Q: "Do you have a deadline for….?"

PT: "Well I think our deadline under our resolution is June 1 of next year. We are going to get as much done as we can by the March meeting and then if we have to have a special meeting after that, we would have a special meeting."

 

Q: "Would you say that Cincinnati, Pittsburgh and Cleveland will stay in the same divsion or are there no chances at all?"
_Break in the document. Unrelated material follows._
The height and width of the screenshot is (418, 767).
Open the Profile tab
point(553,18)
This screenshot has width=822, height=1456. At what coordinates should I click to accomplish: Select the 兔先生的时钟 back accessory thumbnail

PT: "I would say that’s likely, but you can’t say anything is a given. We just had a staff meeting last week and we had some people, including George Young, who have been in some well managed teams and in a higher competitive division. In George’s case, it was the NFC East, and you say it’s a given that it will the Giants, Eagles, Redskins and Cowboys. You start the discussion that way and then you look at some other possibilities and pretty quickly realize that maybe there are not too many givens. When you have to have 32 teams fit together in eight divisions, you almost have to draw on a current slate. You have to address two questions maybe coming in right up front. One is do we want to have a limited amount of movement from the AFC to the NFC? If the answer to that is yes, then a certain number of approaches start presenting themselves and certain number of possibilities become eliminated. And I’m sure people like Lamar Hunt and others will want to do as much as they can to preserve the integrity of the AFC, which was the original American Football League, from the NFC and not have too much switching across conference lines. Another idea that has been put out, which will have an important impact, is that should the teams agree the visiting team’s share for divisional games would be equalized. Therefore the economic element of your immediate divisional games would be neutralized because whatever division you were in, your division games would involve equal payment for the visiting team. What it does is it neutralizes short-term lows and short-term highs. And it would focus on some of the longer-term considerations that would be important to the fans."